Fue en el lejano oeste y al aire libre.
La novia era india piel roja.

Su padre y sus amigos estaban allí cerca, con las piernas cruzadas y fumando en silencio.

Llevaban mocasines y mantas amplias y gruesas sobre los hombros.
A la orilla del río esperaban los novios.

El armador estaba vestido casi todo de pieles,
la barba y las guedejas exuberantes
le protegían el pescuezo.

Tenía cogida por la mano a la novia.
Era una moza de pestañas muy largas,
de cabeza desnuda
y de trenzas ásperas y rectas que descendían por las caderas voluptuosas hasta los pies.

El esclavo furtivo se paró frente a mi casa.

Oí crujir las ramas secas bajo sus pies;
por la puerta entreabierta de la cocina lo vi cojear y, casi desmayado, sentarse sobre un troco.

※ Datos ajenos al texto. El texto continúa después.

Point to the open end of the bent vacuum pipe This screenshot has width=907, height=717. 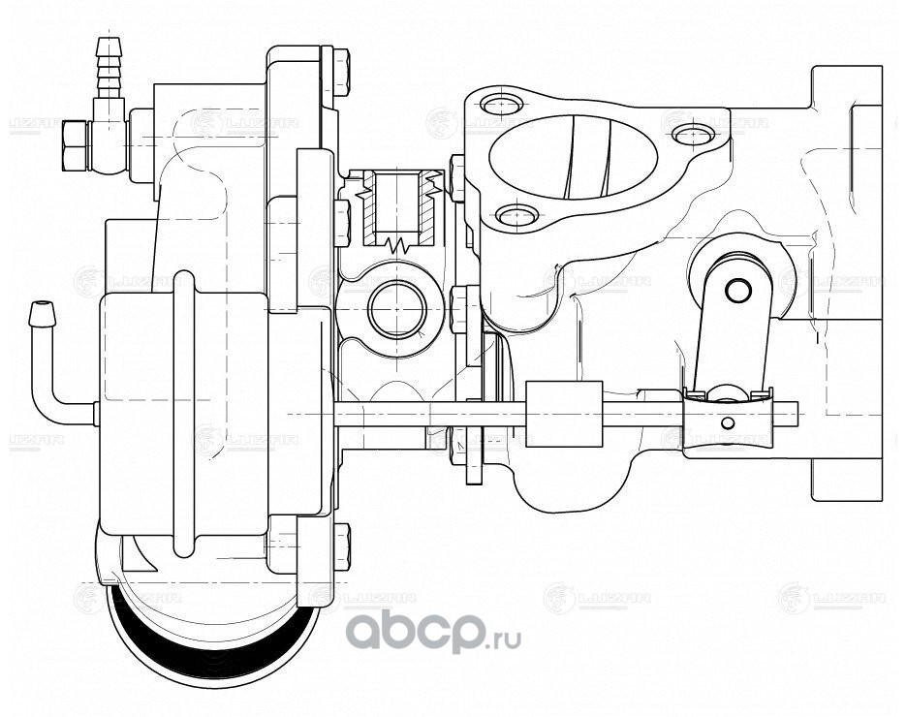pyautogui.click(x=41, y=313)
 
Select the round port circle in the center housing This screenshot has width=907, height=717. pyautogui.click(x=397, y=310)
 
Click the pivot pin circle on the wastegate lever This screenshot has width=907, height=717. pyautogui.click(x=738, y=289)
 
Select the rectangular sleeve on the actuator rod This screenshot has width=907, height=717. pyautogui.click(x=564, y=414)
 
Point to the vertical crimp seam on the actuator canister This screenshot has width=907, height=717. pyautogui.click(x=183, y=417)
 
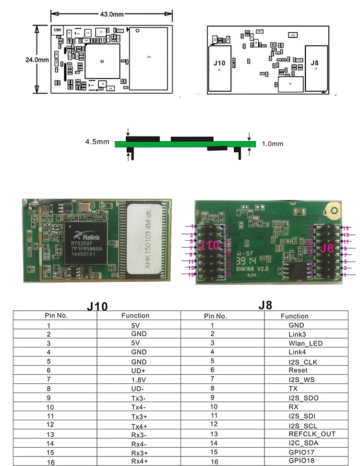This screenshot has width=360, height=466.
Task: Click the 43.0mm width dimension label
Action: (112, 14)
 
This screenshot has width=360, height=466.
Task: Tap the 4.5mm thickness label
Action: (97, 142)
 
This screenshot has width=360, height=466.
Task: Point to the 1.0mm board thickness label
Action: (273, 144)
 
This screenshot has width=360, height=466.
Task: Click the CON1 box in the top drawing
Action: (58, 30)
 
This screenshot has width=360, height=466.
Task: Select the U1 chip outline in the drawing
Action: (102, 61)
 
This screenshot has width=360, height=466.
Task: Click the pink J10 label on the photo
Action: (210, 245)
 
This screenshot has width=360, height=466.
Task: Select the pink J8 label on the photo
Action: (326, 248)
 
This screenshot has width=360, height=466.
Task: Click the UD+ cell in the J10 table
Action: (135, 370)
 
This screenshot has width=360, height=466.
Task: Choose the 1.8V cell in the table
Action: (135, 379)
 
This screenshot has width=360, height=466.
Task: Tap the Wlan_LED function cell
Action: (305, 343)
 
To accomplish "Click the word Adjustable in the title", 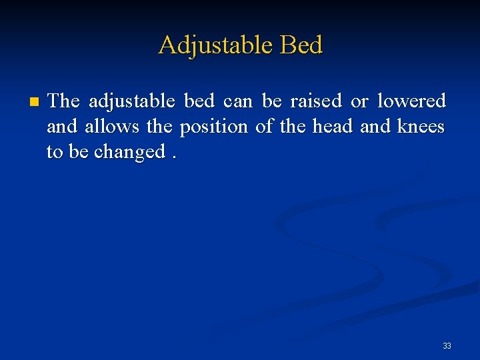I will tap(215, 46).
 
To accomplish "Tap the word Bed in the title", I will tap(301, 45).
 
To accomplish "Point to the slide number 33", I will tap(447, 345).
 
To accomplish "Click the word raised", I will tap(315, 101).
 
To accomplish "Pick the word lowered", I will tap(411, 101).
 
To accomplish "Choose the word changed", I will tap(129, 152).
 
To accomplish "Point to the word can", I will tap(238, 101).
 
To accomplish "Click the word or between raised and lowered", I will tap(359, 101).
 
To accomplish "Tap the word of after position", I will tap(265, 127).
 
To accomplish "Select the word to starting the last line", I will tap(55, 152).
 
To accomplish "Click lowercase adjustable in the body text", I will tap(132, 101).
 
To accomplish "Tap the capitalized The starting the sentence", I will tap(64, 101).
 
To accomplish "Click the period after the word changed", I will tap(175, 157).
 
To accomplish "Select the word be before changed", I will tap(79, 152).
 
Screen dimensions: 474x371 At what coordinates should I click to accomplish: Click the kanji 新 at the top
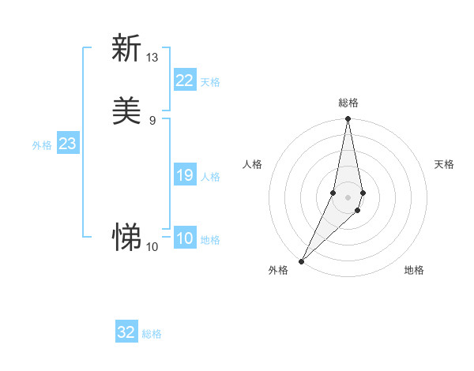pos(126,48)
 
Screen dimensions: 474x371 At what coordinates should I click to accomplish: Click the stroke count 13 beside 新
pos(152,58)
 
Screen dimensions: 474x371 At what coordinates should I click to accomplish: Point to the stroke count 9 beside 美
pos(152,121)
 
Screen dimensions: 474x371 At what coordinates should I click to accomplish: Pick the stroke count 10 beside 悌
pos(152,247)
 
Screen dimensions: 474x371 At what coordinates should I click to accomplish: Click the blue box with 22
pos(185,81)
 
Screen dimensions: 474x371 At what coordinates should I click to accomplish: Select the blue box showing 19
pos(185,175)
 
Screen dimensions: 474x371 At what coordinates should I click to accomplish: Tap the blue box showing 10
pos(185,238)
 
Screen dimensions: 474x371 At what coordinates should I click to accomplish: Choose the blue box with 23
pos(68,144)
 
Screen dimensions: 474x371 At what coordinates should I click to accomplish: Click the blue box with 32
pos(126,333)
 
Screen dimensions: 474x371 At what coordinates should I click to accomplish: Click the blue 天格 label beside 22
pos(210,82)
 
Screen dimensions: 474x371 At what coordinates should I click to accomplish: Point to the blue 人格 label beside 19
pos(210,177)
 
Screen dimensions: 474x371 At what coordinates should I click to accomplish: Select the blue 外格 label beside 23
pos(42,145)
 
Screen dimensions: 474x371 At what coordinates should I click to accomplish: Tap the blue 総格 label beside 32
pos(152,335)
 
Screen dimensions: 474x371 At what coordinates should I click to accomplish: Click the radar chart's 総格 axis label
pos(348,103)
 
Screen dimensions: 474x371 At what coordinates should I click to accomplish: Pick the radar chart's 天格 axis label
pos(444,164)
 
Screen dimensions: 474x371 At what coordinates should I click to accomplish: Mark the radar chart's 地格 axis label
pos(414,270)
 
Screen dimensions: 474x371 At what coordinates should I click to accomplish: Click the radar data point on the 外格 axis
pos(302,260)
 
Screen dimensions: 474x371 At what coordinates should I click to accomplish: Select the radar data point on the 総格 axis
pos(348,119)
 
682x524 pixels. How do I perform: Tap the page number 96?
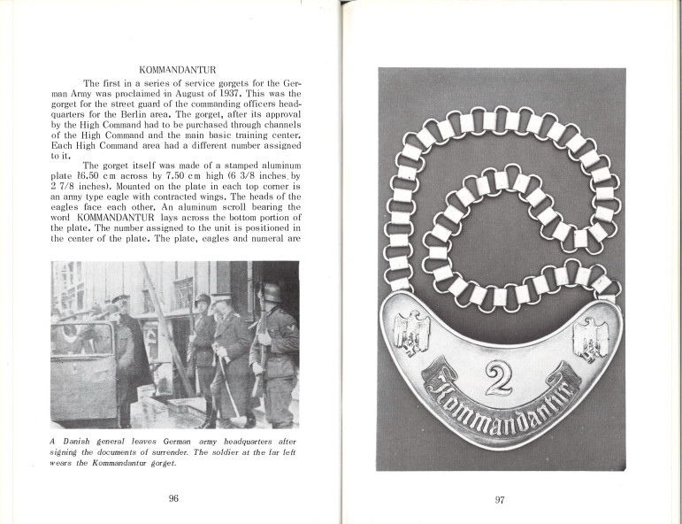173,498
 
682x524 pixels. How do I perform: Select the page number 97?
500,500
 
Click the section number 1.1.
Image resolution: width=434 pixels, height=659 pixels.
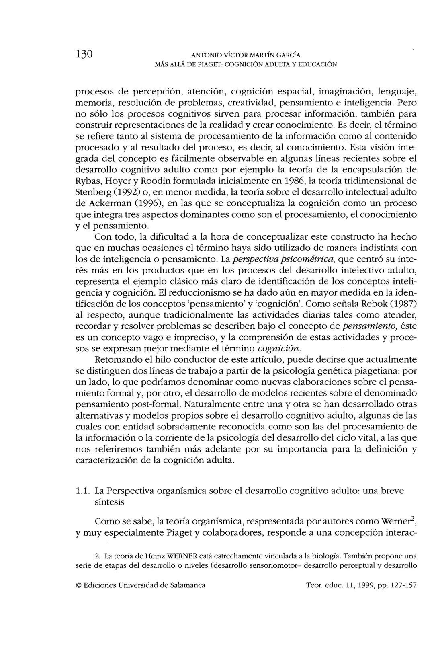tap(82, 491)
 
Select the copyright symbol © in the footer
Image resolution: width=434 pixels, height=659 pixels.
tap(78, 586)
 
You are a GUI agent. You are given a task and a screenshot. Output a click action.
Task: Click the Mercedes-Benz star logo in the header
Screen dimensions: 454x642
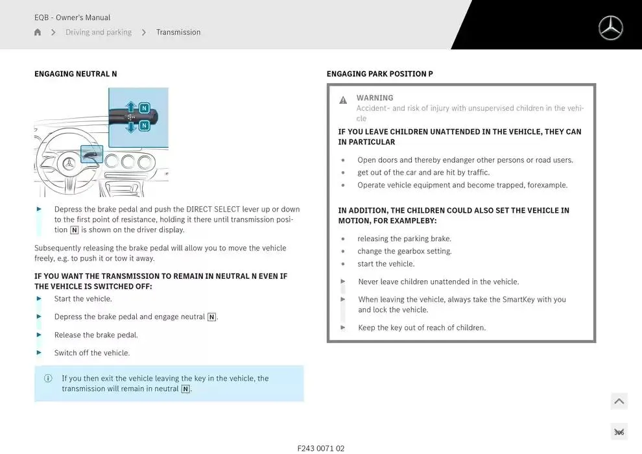610,29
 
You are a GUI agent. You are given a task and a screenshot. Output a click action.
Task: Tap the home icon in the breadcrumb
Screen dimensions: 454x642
38,32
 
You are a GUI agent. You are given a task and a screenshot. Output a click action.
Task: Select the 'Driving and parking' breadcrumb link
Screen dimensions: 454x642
98,32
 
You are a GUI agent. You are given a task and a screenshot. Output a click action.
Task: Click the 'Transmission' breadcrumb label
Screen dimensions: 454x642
178,32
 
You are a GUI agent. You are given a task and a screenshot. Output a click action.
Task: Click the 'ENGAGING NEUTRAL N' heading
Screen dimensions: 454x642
76,74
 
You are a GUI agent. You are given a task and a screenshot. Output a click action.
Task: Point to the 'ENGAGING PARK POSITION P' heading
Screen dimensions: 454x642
380,74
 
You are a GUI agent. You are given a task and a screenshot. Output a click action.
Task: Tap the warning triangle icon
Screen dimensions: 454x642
343,101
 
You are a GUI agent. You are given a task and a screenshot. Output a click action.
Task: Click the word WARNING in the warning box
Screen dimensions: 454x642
375,98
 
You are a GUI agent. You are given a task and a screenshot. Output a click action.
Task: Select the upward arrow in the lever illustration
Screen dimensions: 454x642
131,107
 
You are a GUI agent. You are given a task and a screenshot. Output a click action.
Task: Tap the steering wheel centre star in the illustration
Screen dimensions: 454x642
69,164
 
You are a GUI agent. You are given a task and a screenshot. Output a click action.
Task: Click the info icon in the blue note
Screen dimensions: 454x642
48,379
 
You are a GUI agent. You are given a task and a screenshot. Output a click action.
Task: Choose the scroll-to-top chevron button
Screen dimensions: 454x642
619,401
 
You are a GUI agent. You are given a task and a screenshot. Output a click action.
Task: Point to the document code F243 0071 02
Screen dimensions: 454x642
321,448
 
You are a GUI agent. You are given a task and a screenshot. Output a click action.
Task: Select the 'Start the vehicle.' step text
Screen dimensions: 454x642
83,299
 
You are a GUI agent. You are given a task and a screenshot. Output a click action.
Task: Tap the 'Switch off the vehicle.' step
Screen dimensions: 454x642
92,353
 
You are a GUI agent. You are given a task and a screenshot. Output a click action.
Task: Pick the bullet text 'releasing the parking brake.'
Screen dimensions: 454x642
404,239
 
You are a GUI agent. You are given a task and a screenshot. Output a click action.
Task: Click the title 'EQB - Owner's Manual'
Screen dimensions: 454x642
73,18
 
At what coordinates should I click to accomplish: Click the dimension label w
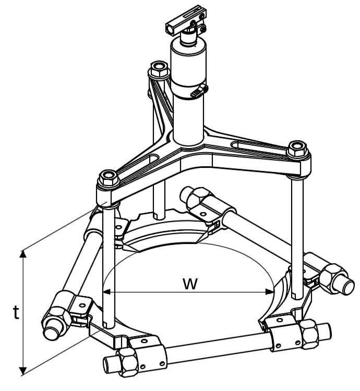190,283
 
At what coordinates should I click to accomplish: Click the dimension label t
16,313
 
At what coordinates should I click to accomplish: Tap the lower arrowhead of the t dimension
22,371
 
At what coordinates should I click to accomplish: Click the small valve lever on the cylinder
199,92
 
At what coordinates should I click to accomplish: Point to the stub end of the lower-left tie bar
51,331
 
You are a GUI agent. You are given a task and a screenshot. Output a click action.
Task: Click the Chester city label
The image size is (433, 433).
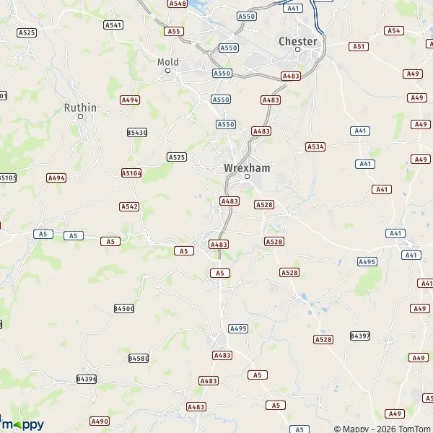tap(297, 41)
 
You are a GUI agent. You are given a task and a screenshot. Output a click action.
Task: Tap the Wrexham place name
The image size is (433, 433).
tap(247, 167)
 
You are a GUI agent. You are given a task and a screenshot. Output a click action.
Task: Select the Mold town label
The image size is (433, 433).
tap(167, 61)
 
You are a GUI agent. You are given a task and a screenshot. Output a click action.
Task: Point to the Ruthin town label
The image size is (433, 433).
tap(80, 108)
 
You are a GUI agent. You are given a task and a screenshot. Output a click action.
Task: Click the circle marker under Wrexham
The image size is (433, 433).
tap(247, 177)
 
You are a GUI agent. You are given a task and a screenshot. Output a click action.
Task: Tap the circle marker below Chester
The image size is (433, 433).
tap(297, 50)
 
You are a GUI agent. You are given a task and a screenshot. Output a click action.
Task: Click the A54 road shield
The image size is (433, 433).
tap(393, 30)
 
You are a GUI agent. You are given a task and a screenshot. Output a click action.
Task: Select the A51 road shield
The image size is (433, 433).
tap(359, 46)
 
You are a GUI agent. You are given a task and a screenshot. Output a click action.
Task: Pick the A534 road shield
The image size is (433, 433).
tap(315, 146)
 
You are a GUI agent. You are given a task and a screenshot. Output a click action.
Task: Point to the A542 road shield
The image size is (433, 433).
tap(128, 206)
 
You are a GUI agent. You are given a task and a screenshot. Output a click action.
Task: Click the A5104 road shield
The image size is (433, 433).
tap(131, 173)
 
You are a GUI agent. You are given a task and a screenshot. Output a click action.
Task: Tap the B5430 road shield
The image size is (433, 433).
tap(136, 132)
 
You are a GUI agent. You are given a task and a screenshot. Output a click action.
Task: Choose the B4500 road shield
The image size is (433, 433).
tap(123, 308)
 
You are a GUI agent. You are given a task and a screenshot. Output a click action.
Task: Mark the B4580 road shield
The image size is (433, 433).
tap(138, 358)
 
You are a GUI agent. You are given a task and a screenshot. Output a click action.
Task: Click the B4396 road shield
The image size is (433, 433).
tap(86, 379)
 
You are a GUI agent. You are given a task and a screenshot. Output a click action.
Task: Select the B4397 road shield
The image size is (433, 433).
tap(359, 336)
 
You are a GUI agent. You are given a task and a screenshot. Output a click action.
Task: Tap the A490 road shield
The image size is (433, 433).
tap(100, 421)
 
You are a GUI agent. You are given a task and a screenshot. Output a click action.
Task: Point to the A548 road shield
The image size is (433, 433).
tap(178, 4)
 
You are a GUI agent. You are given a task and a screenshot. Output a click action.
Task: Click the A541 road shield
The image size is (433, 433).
tap(113, 25)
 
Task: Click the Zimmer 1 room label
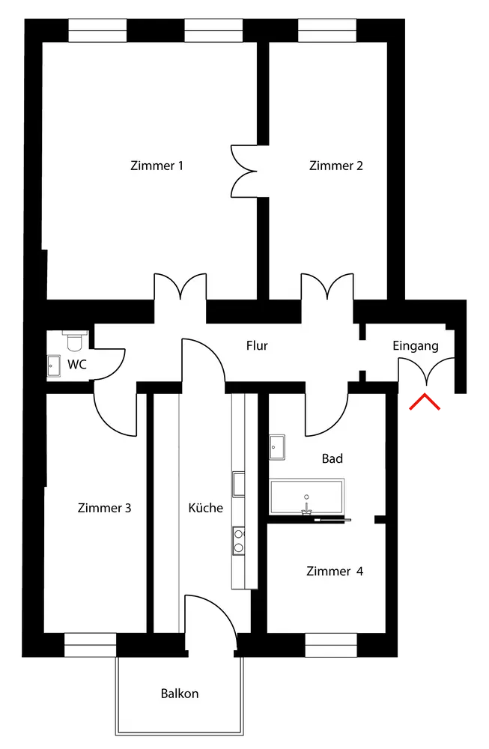click(x=157, y=166)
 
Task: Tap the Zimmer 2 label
click(x=335, y=166)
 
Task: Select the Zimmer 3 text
click(x=104, y=508)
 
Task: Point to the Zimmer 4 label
click(x=335, y=571)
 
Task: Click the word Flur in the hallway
click(x=257, y=346)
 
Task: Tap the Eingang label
click(x=416, y=346)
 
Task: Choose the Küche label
click(x=205, y=508)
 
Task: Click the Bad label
click(x=332, y=458)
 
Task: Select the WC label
click(x=76, y=365)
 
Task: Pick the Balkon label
click(x=180, y=694)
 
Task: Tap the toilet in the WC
click(x=75, y=341)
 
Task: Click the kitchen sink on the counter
click(x=239, y=484)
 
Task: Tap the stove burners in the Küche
click(x=239, y=541)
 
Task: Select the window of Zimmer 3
click(x=90, y=646)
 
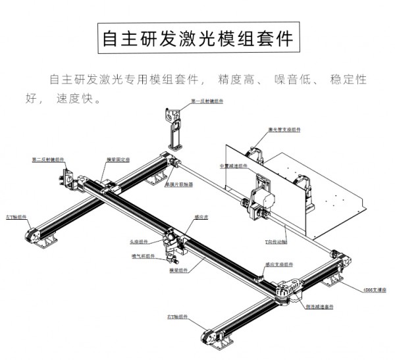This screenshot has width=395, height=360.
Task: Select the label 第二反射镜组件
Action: point(48,159)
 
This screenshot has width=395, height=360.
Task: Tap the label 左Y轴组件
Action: point(16,215)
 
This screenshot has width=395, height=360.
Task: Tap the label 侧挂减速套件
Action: point(320,307)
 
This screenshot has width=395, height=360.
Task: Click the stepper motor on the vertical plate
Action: point(261,198)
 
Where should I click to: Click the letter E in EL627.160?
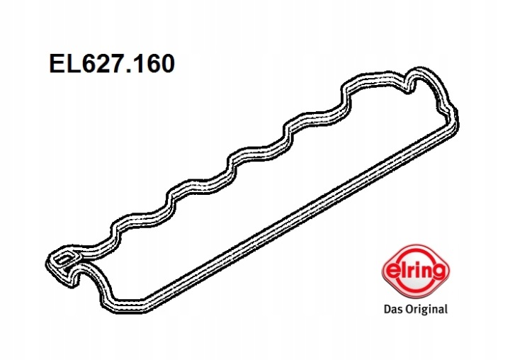[x=56, y=64]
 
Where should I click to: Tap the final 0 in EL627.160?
[x=167, y=64]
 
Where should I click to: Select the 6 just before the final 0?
[x=153, y=64]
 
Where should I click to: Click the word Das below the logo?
[x=392, y=308]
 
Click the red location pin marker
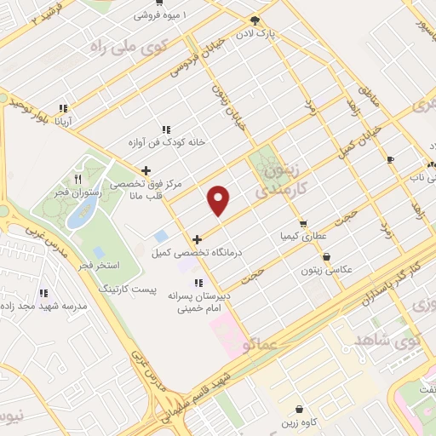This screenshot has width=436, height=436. coord(220,200)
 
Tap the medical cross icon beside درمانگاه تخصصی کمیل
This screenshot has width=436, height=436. coord(198,239)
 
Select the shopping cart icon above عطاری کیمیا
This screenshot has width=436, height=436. coord(303,224)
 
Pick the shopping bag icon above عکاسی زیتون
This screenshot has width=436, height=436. coord(326,257)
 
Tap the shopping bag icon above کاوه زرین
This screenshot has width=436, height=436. coord(298,410)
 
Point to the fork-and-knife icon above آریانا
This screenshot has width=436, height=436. coord(62,109)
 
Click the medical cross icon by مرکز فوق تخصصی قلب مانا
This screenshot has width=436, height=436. coord(146,170)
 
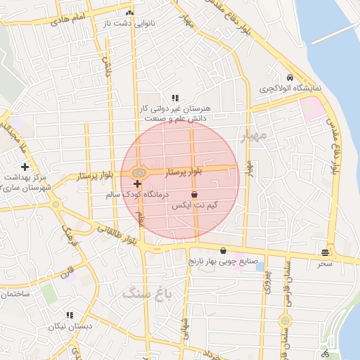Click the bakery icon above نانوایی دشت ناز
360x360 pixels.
[x=129, y=13]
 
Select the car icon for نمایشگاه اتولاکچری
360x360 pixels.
[x=290, y=77]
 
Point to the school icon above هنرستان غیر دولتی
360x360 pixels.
[x=175, y=98]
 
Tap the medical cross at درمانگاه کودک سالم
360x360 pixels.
[x=137, y=184]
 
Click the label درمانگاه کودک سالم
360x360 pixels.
[x=138, y=193]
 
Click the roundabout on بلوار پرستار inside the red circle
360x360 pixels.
[x=139, y=172]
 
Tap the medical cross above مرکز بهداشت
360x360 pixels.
[x=25, y=167]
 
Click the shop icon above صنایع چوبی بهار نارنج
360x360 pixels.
[x=223, y=250]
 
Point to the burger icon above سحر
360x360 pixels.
[x=324, y=252]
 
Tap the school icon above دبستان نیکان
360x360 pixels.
[x=69, y=316]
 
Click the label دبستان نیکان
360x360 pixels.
[x=67, y=327]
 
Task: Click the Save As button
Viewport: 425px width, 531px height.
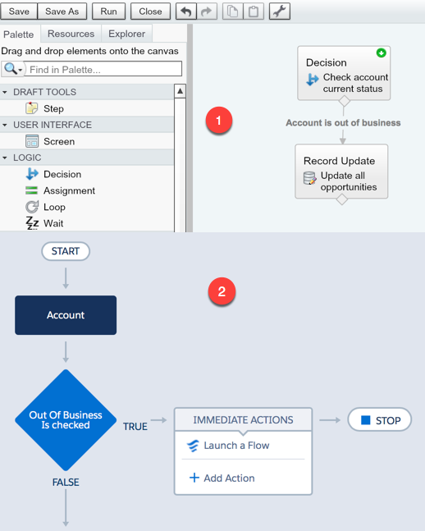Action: coord(62,11)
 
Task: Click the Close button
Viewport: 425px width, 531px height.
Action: coord(150,11)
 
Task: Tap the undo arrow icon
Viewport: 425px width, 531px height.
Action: coord(186,11)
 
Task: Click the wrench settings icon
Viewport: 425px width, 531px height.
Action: coord(280,11)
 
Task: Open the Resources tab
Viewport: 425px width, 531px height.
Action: coord(71,34)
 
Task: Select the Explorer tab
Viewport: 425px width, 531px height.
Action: coord(126,34)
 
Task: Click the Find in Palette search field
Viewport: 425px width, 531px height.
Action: coord(104,70)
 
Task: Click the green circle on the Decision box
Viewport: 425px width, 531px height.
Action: coord(382,53)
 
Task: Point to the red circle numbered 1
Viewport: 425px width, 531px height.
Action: coord(219,121)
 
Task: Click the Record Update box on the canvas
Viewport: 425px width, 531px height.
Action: coord(341,172)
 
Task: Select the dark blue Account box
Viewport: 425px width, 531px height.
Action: coord(66,315)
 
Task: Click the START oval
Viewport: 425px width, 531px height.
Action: coord(66,251)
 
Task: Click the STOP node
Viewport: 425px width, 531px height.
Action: coord(380,420)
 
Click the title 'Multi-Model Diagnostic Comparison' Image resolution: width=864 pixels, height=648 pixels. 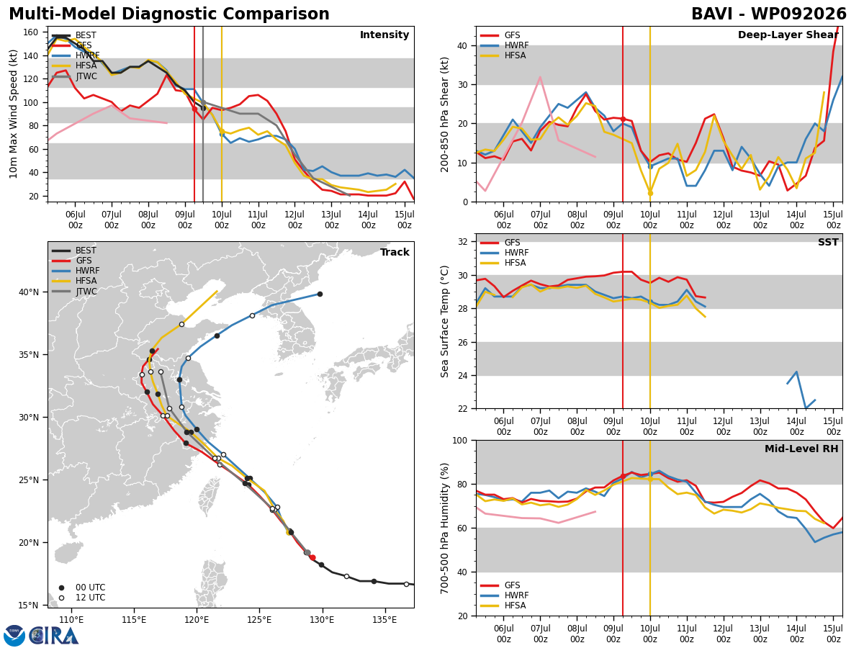coord(169,14)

Traje agua, lavé su cuerpo sudoroso y sus pies ensangrentados;
le ofrecí un cuarto junto al mío,
le di ropas limpias y gruesas
(aún recuerdo sus ojos espantados y su azoramiento)
y le puse compresas en las rozaduras del cuello y los tobillos.

Estuvo conmigo una semana hasta que se repuso y pudo caminar hacia el norte.

Cuando comía, sentado a la mesa junto a mí,
el fusil cargado descansaba en un rincón.